(Task input Opens)

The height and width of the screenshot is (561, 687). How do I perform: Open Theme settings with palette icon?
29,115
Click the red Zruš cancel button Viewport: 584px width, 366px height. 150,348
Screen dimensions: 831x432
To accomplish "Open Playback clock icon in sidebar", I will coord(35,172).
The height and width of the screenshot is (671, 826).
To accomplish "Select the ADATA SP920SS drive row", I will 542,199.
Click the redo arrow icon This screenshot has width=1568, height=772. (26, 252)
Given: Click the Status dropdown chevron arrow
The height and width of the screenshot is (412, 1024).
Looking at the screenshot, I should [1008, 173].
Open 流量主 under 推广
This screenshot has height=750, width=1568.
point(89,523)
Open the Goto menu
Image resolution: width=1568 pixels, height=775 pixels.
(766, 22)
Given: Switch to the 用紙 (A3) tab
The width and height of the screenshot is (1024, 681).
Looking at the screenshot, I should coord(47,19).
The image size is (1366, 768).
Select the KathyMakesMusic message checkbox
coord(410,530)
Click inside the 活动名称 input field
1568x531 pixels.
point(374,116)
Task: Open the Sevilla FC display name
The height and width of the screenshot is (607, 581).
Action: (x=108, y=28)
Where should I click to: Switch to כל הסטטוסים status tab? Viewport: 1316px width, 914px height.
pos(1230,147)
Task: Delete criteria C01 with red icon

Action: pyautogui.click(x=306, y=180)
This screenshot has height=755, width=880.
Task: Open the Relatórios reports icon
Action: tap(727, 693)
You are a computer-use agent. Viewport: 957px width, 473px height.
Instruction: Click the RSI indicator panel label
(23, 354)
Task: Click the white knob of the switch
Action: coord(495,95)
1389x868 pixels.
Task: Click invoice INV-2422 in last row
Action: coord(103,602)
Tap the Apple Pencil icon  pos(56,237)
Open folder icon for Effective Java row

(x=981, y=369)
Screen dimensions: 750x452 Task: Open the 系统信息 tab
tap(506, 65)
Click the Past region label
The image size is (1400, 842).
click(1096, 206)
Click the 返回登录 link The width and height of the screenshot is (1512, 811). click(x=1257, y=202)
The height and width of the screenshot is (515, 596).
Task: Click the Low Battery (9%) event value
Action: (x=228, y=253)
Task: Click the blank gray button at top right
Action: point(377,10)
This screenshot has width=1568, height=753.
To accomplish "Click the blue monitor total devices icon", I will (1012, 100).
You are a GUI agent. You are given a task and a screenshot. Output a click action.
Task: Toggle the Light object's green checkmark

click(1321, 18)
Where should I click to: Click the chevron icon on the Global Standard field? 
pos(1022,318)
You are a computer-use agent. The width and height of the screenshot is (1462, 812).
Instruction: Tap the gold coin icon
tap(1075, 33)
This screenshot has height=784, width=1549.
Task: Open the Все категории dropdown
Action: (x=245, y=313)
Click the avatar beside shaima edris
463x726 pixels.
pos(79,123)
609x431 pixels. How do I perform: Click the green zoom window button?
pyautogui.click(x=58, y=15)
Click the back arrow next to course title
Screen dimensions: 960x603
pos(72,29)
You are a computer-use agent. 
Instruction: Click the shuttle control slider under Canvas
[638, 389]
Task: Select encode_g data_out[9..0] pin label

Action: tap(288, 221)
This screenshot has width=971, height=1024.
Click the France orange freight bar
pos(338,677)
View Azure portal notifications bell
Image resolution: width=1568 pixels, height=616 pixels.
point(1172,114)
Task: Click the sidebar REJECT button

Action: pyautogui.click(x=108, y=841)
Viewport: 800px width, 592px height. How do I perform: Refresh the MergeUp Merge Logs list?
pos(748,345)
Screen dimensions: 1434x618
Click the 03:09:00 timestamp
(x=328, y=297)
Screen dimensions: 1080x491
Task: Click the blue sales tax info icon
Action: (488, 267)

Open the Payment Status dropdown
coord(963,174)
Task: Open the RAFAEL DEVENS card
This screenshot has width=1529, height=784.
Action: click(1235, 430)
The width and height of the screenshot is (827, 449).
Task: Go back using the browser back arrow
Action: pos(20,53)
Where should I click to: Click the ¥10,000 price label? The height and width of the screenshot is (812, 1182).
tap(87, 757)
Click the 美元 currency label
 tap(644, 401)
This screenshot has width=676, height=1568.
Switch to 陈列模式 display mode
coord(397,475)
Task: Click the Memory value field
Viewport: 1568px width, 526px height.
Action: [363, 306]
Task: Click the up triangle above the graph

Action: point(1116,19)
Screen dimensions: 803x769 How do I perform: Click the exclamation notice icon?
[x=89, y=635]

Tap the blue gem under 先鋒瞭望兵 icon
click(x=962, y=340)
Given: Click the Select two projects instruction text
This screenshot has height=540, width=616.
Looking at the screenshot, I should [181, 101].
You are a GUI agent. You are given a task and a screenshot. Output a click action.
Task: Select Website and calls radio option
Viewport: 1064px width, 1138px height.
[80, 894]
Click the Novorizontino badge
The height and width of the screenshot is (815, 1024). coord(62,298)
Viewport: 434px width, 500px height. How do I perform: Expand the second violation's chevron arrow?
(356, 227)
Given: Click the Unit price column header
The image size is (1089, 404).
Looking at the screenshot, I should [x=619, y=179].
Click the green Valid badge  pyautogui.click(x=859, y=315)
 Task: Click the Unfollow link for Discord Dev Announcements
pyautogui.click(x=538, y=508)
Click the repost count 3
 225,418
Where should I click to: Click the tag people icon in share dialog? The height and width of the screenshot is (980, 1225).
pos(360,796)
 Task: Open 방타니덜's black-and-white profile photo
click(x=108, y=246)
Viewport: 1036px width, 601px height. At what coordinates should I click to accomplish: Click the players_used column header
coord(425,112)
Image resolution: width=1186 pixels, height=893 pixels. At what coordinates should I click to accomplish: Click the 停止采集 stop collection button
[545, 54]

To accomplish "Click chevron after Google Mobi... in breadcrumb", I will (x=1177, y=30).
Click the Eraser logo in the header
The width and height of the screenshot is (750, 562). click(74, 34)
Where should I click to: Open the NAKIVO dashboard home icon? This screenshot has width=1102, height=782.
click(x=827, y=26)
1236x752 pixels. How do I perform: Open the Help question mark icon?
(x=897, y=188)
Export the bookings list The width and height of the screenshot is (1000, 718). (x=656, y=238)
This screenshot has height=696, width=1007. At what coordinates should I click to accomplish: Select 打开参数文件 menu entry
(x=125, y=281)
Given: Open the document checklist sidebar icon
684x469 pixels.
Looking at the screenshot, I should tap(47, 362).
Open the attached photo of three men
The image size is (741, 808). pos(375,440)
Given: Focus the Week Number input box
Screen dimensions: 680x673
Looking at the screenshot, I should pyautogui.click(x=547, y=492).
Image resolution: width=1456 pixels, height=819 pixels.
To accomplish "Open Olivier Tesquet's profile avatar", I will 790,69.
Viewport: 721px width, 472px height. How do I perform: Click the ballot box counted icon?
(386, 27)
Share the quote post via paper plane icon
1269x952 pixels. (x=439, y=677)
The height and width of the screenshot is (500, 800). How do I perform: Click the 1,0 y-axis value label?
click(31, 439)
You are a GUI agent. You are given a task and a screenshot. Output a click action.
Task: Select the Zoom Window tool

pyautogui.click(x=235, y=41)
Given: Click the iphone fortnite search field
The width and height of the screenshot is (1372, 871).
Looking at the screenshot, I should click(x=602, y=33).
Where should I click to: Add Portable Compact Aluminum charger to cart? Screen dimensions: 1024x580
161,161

(Task input Closes)

Repeat the whole listing, keeping every word exactly as it is.

* [Solution]
The height and width of the screenshot is (561, 687). How do I perform: Open Theme settings with palette icon?
29,115
Click the red Zruš cancel button Viewport: 584px width, 366px height. 150,348
Screen dimensions: 831x432
To accomplish "Open Playback clock icon in sidebar", I will coord(35,172).
The height and width of the screenshot is (671, 826).
To accomplish "Select the ADATA SP920SS drive row", I will 542,199.
Click the redo arrow icon This screenshot has width=1568, height=772. (26, 252)
Given: Click the Status dropdown chevron arrow
The height and width of the screenshot is (412, 1024).
Looking at the screenshot, I should [1008, 173].
Open 流量主 under 推广
This screenshot has height=750, width=1568.
point(89,523)
Open the Goto menu
Image resolution: width=1568 pixels, height=775 pixels.
(766, 22)
Given: Switch to the 用紙 (A3) tab
The width and height of the screenshot is (1024, 681).
Looking at the screenshot, I should coord(47,19).
The image size is (1366, 768).
Select the KathyMakesMusic message checkbox
coord(410,530)
Click inside the 活动名称 input field
1568x531 pixels.
point(374,116)
Task: Open the Sevilla FC display name
The height and width of the screenshot is (607, 581).
Action: (x=108, y=28)
Where should I click to: Switch to כל הסטטוסים status tab? Viewport: 1316px width, 914px height.
pos(1230,147)
Task: Delete criteria C01 with red icon

Action: pyautogui.click(x=306, y=180)
This screenshot has height=755, width=880.
Task: Open the Relatórios reports icon
Action: tap(727, 693)
You are a computer-use agent. Viewport: 957px width, 473px height.
Instruction: Click the RSI indicator panel label
(23, 354)
Task: Click the white knob of the switch
Action: coord(495,95)
1389x868 pixels.
Task: Click invoice INV-2422 in last row
Action: coord(103,602)
Tap the Apple Pencil icon  pos(56,237)
Open folder icon for Effective Java row

(x=981, y=369)
Screen dimensions: 750x452 Task: Open the 系统信息 tab
tap(506, 65)
Click the Past region label
The image size is (1400, 842).
click(1096, 206)
Click the 返回登录 link The width and height of the screenshot is (1512, 811). click(x=1257, y=202)
The height and width of the screenshot is (515, 596).
Task: Click the Low Battery (9%) event value
Action: (x=228, y=253)
Task: Click the blank gray button at top right
Action: point(377,10)
This screenshot has width=1568, height=753.
To accomplish "Click the blue monitor total devices icon", I will (1012, 100).
You are a GUI agent. You are given a task and a screenshot. Output a click action.
Task: Toggle the Light object's green checkmark

click(1321, 18)
Where should I click to: Click the chevron icon on the Global Standard field? 
pos(1022,318)
You are a computer-use agent. The width and height of the screenshot is (1462, 812).
Instruction: Tap the gold coin icon
tap(1075, 33)
This screenshot has height=784, width=1549.
Task: Open the Все категории dropdown
Action: (x=245, y=313)
Click the avatar beside shaima edris
463x726 pixels.
pos(79,123)
609x431 pixels. How do I perform: Click the green zoom window button?
pyautogui.click(x=58, y=15)
Click the back arrow next to course title
Screen dimensions: 960x603
pos(72,29)
You are a computer-use agent. 
Instruction: Click the shuttle control slider under Canvas
[638, 389]
Task: Select encode_g data_out[9..0] pin label

Action: tap(288, 221)
This screenshot has width=971, height=1024.
Click the France orange freight bar
pos(338,677)
View Azure portal notifications bell
Image resolution: width=1568 pixels, height=616 pixels.
point(1172,114)
Task: Click the sidebar REJECT button

Action: pyautogui.click(x=108, y=841)
Viewport: 800px width, 592px height. How do I perform: Refresh the MergeUp Merge Logs list?
pos(748,345)
Screen dimensions: 1434x618
Click the 03:09:00 timestamp
(x=328, y=297)
Screen dimensions: 1080x491
Task: Click the blue sales tax info icon
Action: (488, 267)

Open the Payment Status dropdown
coord(963,174)
Task: Open the RAFAEL DEVENS card
This screenshot has width=1529, height=784.
Action: click(1235, 430)
The width and height of the screenshot is (827, 449).
Task: Go back using the browser back arrow
Action: pos(20,53)
Where should I click to: Click the ¥10,000 price label? The height and width of the screenshot is (812, 1182).
tap(87, 757)
Click the 美元 currency label
 tap(644, 401)
This screenshot has width=676, height=1568.
Switch to 陈列模式 display mode
coord(397,475)
Task: Click the Memory value field
Viewport: 1568px width, 526px height.
Action: [363, 306]
Task: Click the up triangle above the graph

Action: point(1116,19)
Screen dimensions: 803x769 How do I perform: Click the exclamation notice icon?
[x=89, y=635]

Tap the blue gem under 先鋒瞭望兵 icon
click(x=962, y=340)
Given: Click the Select two projects instruction text
This screenshot has height=540, width=616.
Looking at the screenshot, I should [181, 101].
You are a GUI agent. You are given a task and a screenshot. Output a click action.
Task: Select Website and calls radio option
Viewport: 1064px width, 1138px height.
[80, 894]
Click the Novorizontino badge
The height and width of the screenshot is (815, 1024). coord(62,298)
Viewport: 434px width, 500px height. How do I perform: Expand the second violation's chevron arrow?
(356, 227)
Given: Click the Unit price column header
The image size is (1089, 404).
Looking at the screenshot, I should [x=619, y=179].
Click the green Valid badge  pyautogui.click(x=859, y=315)
 Task: Click the Unfollow link for Discord Dev Announcements
pyautogui.click(x=538, y=508)
Click the repost count 3
 225,418
Where should I click to: Click the tag people icon in share dialog? The height and width of the screenshot is (980, 1225).
pos(360,796)
 Task: Open 방타니덜's black-and-white profile photo
click(x=108, y=246)
Viewport: 1036px width, 601px height. At what coordinates should I click to accomplish: Click the players_used column header
coord(425,112)
Image resolution: width=1186 pixels, height=893 pixels. At what coordinates should I click to accomplish: Click the 停止采集 stop collection button
[545, 54]

To accomplish "Click chevron after Google Mobi... in breadcrumb", I will (x=1177, y=30).
Click the Eraser logo in the header
The width and height of the screenshot is (750, 562). click(74, 34)
Where should I click to: Open the NAKIVO dashboard home icon? This screenshot has width=1102, height=782.
click(x=827, y=26)
1236x752 pixels. How do I perform: Open the Help question mark icon?
(x=897, y=188)
Export the bookings list The width and height of the screenshot is (1000, 718). (x=656, y=238)
This screenshot has height=696, width=1007. At what coordinates should I click to accomplish: Select 打开参数文件 menu entry
(x=125, y=281)
Given: Open the document checklist sidebar icon
684x469 pixels.
Looking at the screenshot, I should tap(47, 362).
Open the attached photo of three men
The image size is (741, 808). pos(375,440)
Given: Focus the Week Number input box
Screen dimensions: 680x673
Looking at the screenshot, I should pyautogui.click(x=547, y=492).
Image resolution: width=1456 pixels, height=819 pixels.
To accomplish "Open Olivier Tesquet's profile avatar", I will 790,69.
Viewport: 721px width, 472px height. How do I perform: Click the ballot box counted icon?
(386, 27)
Share the quote post via paper plane icon
1269x952 pixels. (x=439, y=677)
The height and width of the screenshot is (500, 800). How do I perform: Click the 1,0 y-axis value label?
click(31, 439)
You are a GUI agent. You are given a task and a screenshot. Output a click action.
Task: Select the Zoom Window tool

pyautogui.click(x=235, y=41)
Given: Click the iphone fortnite search field
The width and height of the screenshot is (1372, 871).
Looking at the screenshot, I should click(x=602, y=33).
Where should I click to: Add Portable Compact Aluminum charger to cart? Screen dimensions: 1024x580
161,161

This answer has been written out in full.